Originally appeared in The Wall Street Journal on Thursday, June 19, 2014.
The early onset of wildfires in the drought-stricken West has state and federal fire officials concerned that this could be a record wildfire season. Wildfires near San Diego, Calif., and Flagstaff, Ariz., have already burned thousands of acres.
The U.S. Department of Agriculture and Interior spent $1.8 billion fighting fires in 2013. In the past, the funds to do this have come out of the basic budgets for forest management in these agencies, taking away from other activities. To remedy this, the Wildfire Disaster Funding Act of 2014, introduced in the House in February and its sister act introduced last year in the Senate, would make up to $2.7 billion each year available for “the emergency and unpredictable aspects of wildland firefighting including support, response, and emergency stabilization activities.”
Even with a specific fire-suppression budget, however, agencies on the front lines will be caught in a Catch-22. With homes, watersheds and vistas threatened, city, county, state and federal agencies have little choice but to throw everything they have into suppression, once again neglecting the basic forest management needed to clear the tinder buildup that fuels infernos.
The forest-management dilemma results, in part, from a mistaken belief held by some conservationists that nature, if left on its own, achieves a balance that is best for nature and for humans.
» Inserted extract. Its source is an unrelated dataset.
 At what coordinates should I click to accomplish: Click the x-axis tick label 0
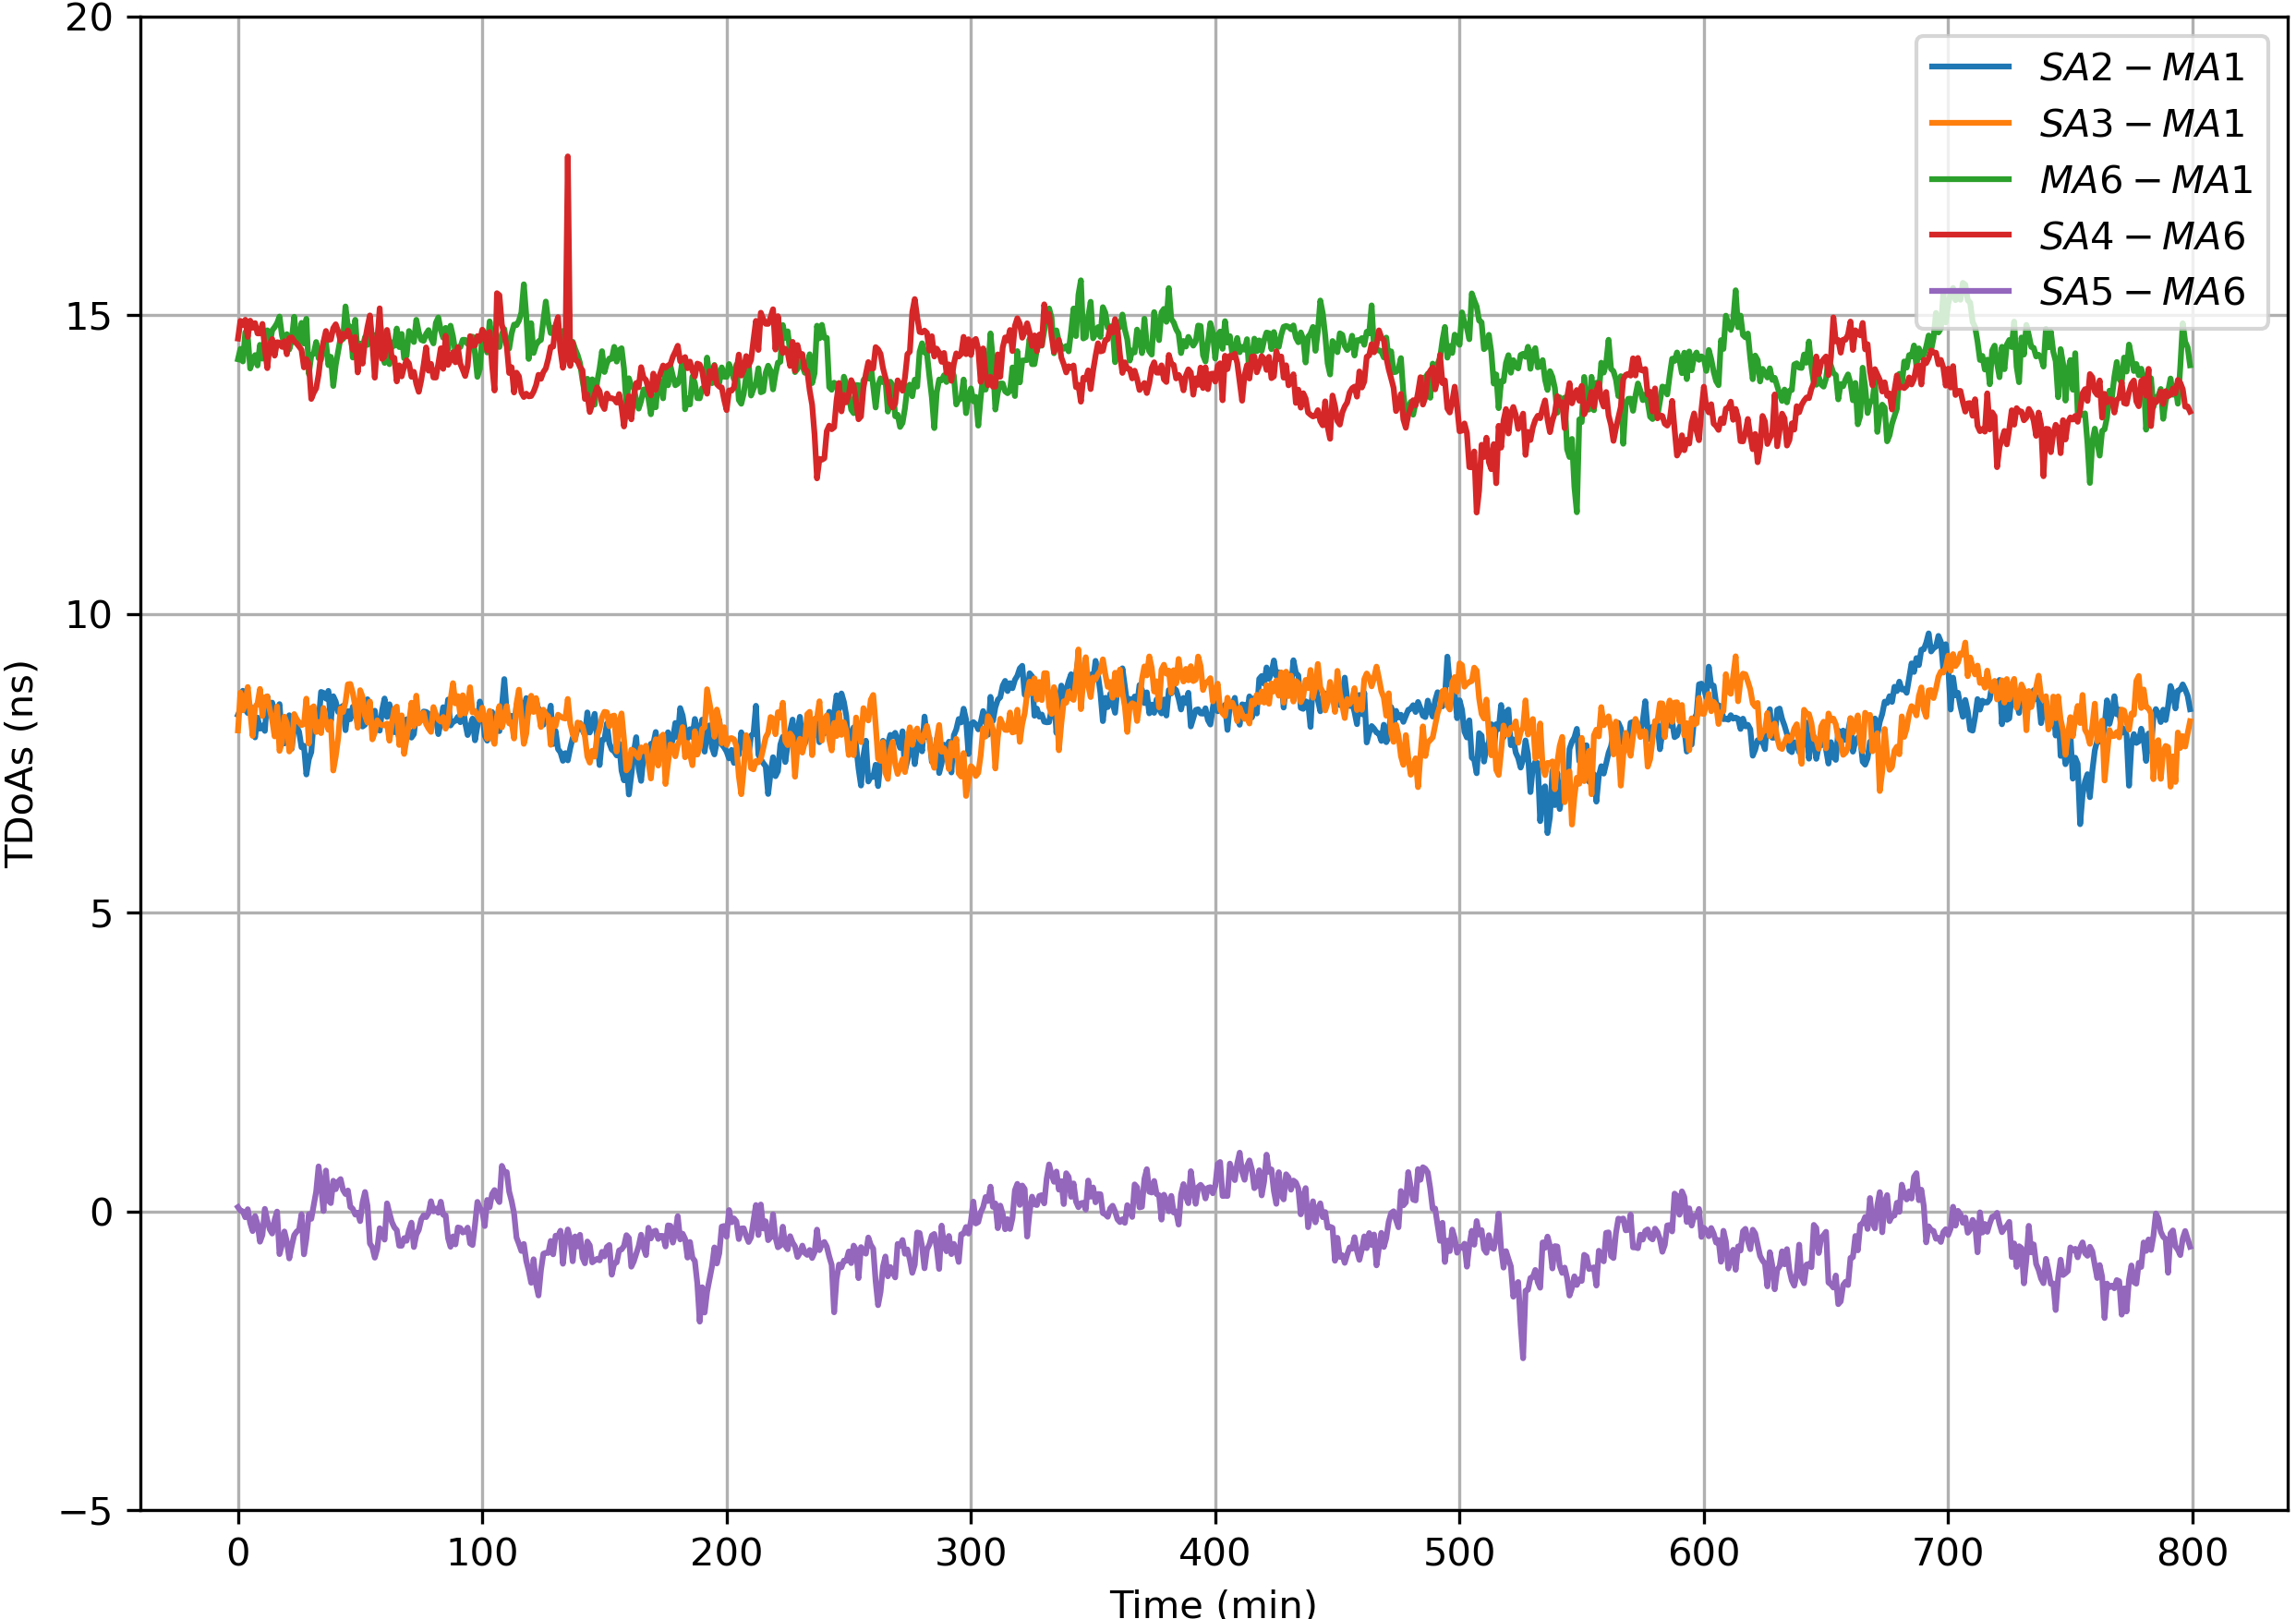238,1553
Change brought on by humans is bad for all.
This mentality is also apparent in President Obama’s recent National Climate Assessment and in the United Nations Intergovernmental Panel on Climate Change report. Both suggest there is some optimal global temperature, without which irreversible changes will occur. They give the impression that living things are fragile and incapable of dealing with change. But the opposite is true—life is persistent, adaptable and adjustable.
Balance-of-nature ecology runs counter to modern “dynamic ecology,” which understands nature as a motion picture, so to speak, not a still life. In this never-ending movie, the environment has always changed and is always changing, and humans have always played a role. Before European settlement, most North American forests burned frequently. Even wetter, eastern forests often saw fires, often lighted by Native Americans opening the land for wildlife or agriculture. Ironically, the “forest primeval” that European settlers believed they moved into was, in part, the product of human action.
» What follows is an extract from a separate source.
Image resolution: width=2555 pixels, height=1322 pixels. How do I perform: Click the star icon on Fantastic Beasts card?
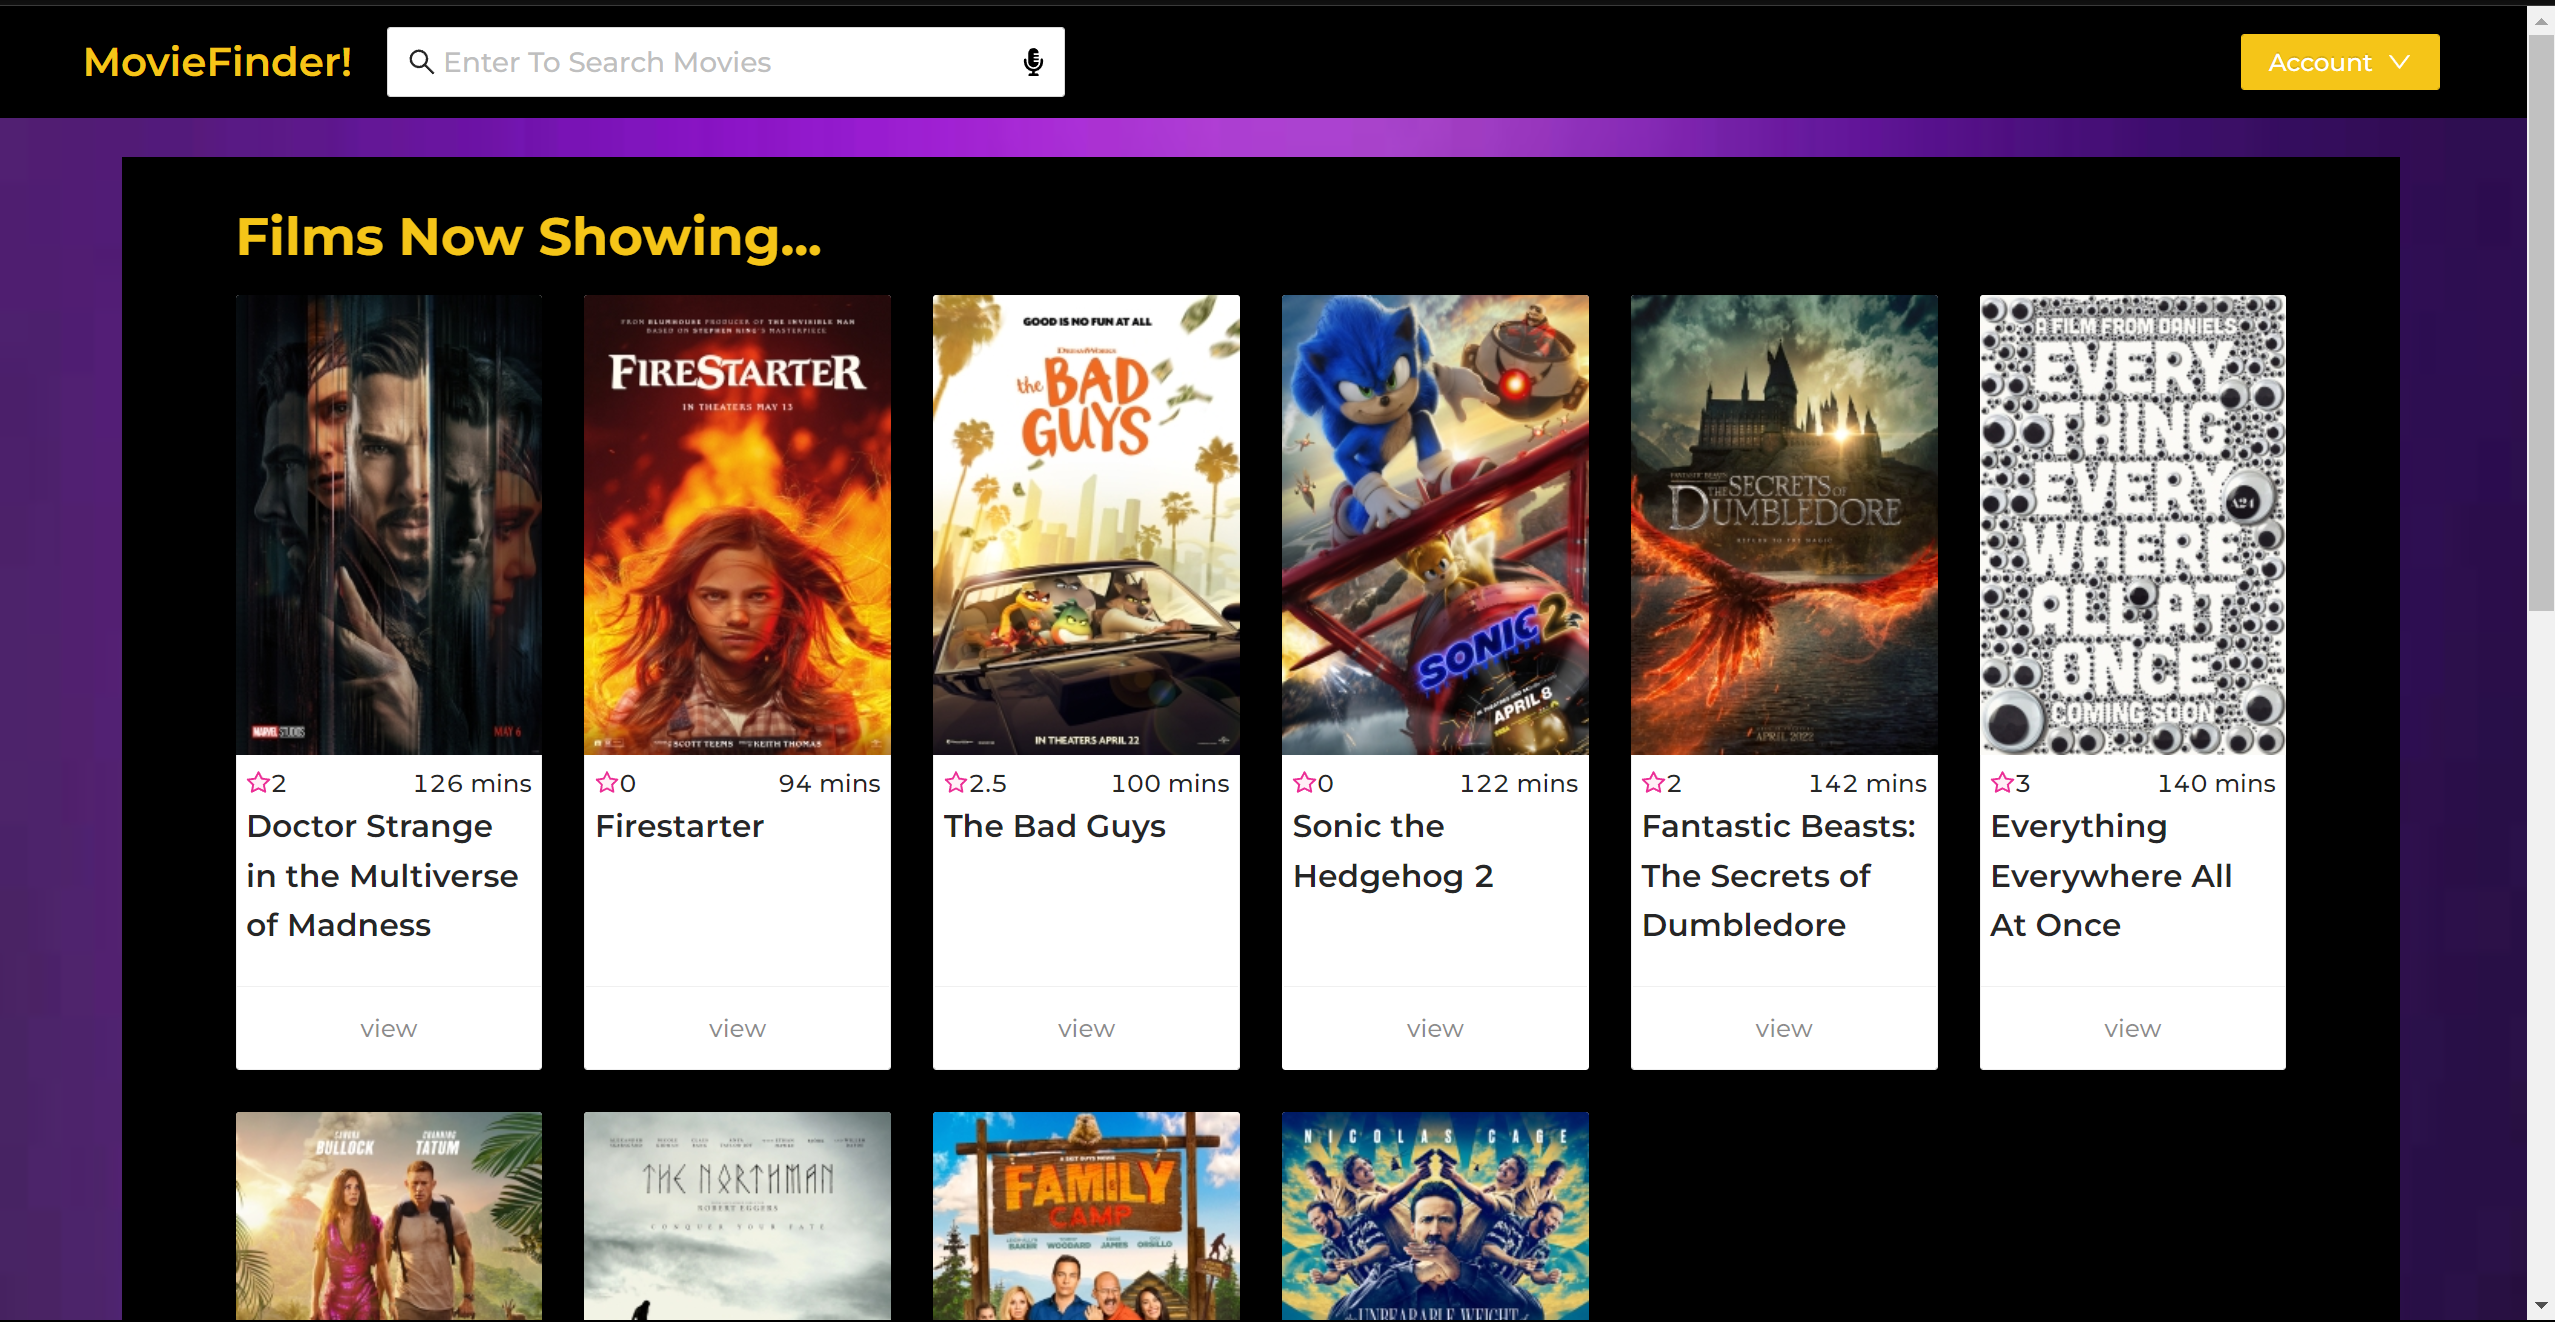coord(1653,783)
In the same vein, economies are always changing. Human ingenuity and new technologies change nature and adjust to it.
Blending dynamic ecology and dynamic economics raises two questions: How and why is the environment changing, and how can dynamic economies interface with dynamic environments?
On the first question, science plays a crucial role. Research led by Northern Arizona University Professor Wallace Covington, for example, has shown how frequent fires sustained ponderosa forests. Without fire, Douglas fir chokes out the ponderosa pines and provides fuel for fires that kill most everything. Even California’s 1,000-year-old sequoia trees cannot successfully reproduce unless fires clear areas and allow sunlight to reach seedlings.
Such science should guide forest managers to use some of their mitigation budget to light small, controlled burns to mimic dynamic ecology by eliminating some of the fuels that cause massive wildfires.
Dynamic economics requires finding the appropriate institutions for connecting human action with environmental change. Government can help by providing realistic signals about the environment and encouraging people to act on them. But it can also do the opposite. Hard as Hurricane Sandy was on the Jersey shore or Hurricane Katrina was on New Orleans, providing FEMA funds to rebuild in the same locations distorted the incentive to account for dynamic ecology. Already low-interest loans are available to homeowners and business that suffered property damage in the San Diego wildfires. Such policies fool people into thinking that they can live anywhere without accepting the environmental risks, but they do not alter the fundamentals of dynamic ecology.
Markets can also play a constructive role. When prices signal environmental change and greater scarcity, people react. Climatologists and agricultural experts predicted that the grain belt would move northward in response to climate change, and farmers appear to be responding. North Dakota’s corn acreage increased a threefold over the last decade, and Canada’s prairie provinces sowed twice as much corn in 2013 as in 2011 and 20 times more than 20 years ago. Similarly, wine production is shifting northward in both Europe and the United States.
Where water markets signal the scarcity of Earth’s most precious resource, people conserve by changing cropping patterns and using water-saving technologies. California’s Central Valley farmers, using computers to sense soil moisture and satellites to sense temperatures, reduced their water use by 10% in the past 25 years and grow twice as much product per gallon.
Dynamic ecology and dynamic economics go hand in hand if we combine good science with the right incentives. More firefighting budget alone without accompanying funding for prescribed burning and other fuel-removing actions, will only promulgate Kodachrome-moment management. By better linking human action to our dynamic natural world, we can find ways for nature to sustain biodiversity and people to prosper both materially and aesthetically.